Our pleasure is Ricky Gervais' self-inflicted pain in this toe-curling faux documentary comedy that catches up with the politically incorrect title character as he embarks on a quest for music success with his band, Foregone Conclusion.

Life and art are blurred in Gervais' script, which plays like a cover version of his award-winning TV series The Office, replete with a wince-inducing scene of dad dancing that is supposed to attract the fairer sex.

'I'm no lothario, but he is the worst person around women I have ever seen,' confesses a pitying band mate.

Without The Office co-writer Stephen Merchant to rein in his self-indulgence behind the camera, Gervais puts his middle-aged misfit centre stage for every excruciating set piece, including a heartfelt and hilariously misguided rendition of Please Don't Make Fun Of The Disableds.

Consequently, some of the supporting players are thinly sketched and a gossamer thin romantic subplot is almost surplus to requirements.

Music reunions are always big business, so it's understandable that Gervais would want to revisit past glories here and resurrect a dithering everyman, whose lack of graces and self-awareness repeatedly cuts to the bone.

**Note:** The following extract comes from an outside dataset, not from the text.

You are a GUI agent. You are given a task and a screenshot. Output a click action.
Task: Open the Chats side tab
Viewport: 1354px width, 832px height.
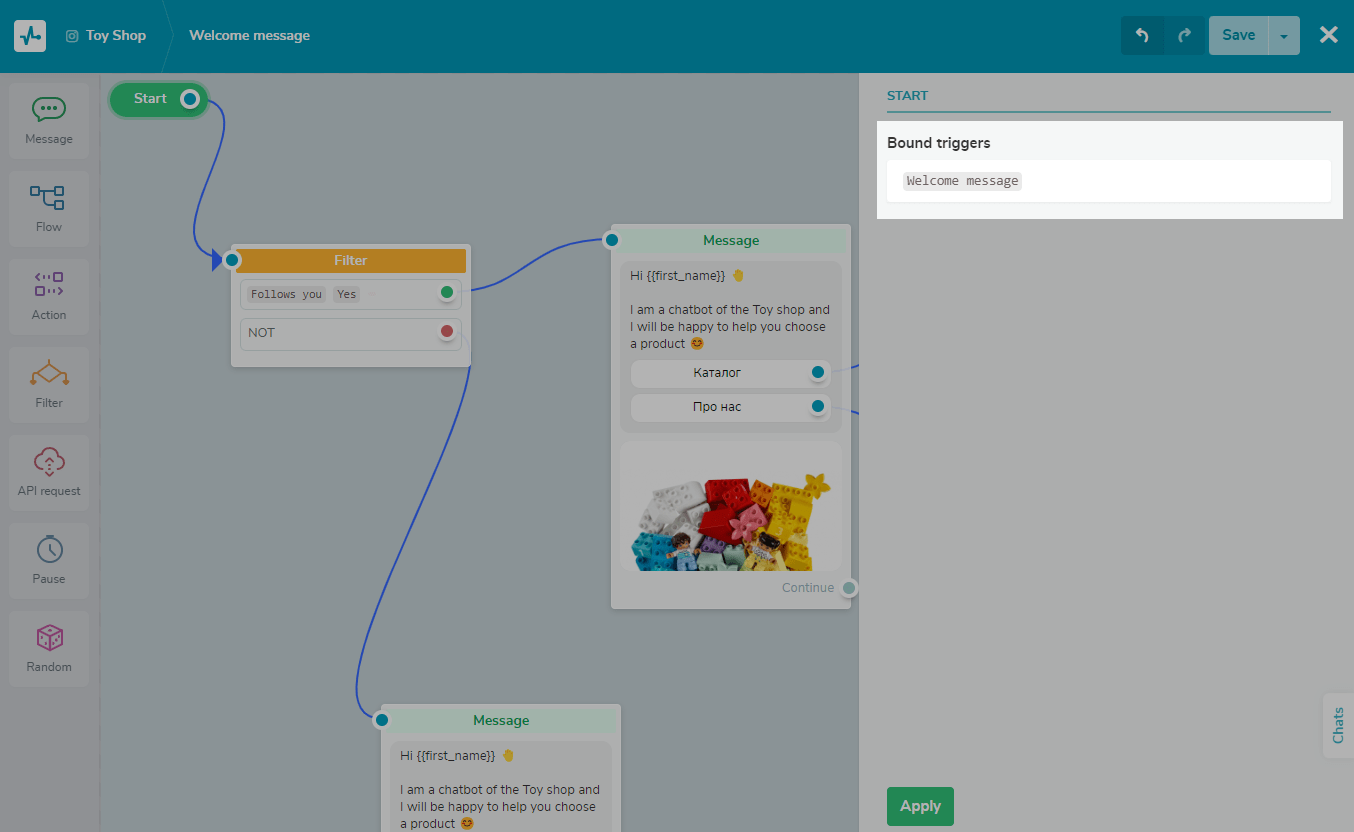pyautogui.click(x=1338, y=725)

It has been 12 years since David Brent (Gervais) awkwardly ruled the roost at the Slough branch of Wernham Hogg Paper Company. He's now a travelling salesman at Lavichem, peddling sanitary products. He takes unpaid leave to pursue his dream of music stardom.

'The ghost of Alexander O'Neal visited me one night and said, 'You have got what it takes',' explains Brent.

A rapper called Dom Johnson (Ben Bailey Smith aka Doc Brown) joins Foregone Conclusion to bolster the band's yoof appeal as the mutinous and motley crew embarks on a tour.

The film is peppered with uproarious one-liners and moments of skin-crawling brilliance that confirm Gervais as a master of unflattering observation. Music performances include a reprise of the 2013 Comic Relief song, Equality Street.

The mockumentary conceit isn't consistent and the sentimentality of the band's final performance feels contrived, but it's nice to have some sweetness to cut through the film's acidic humour.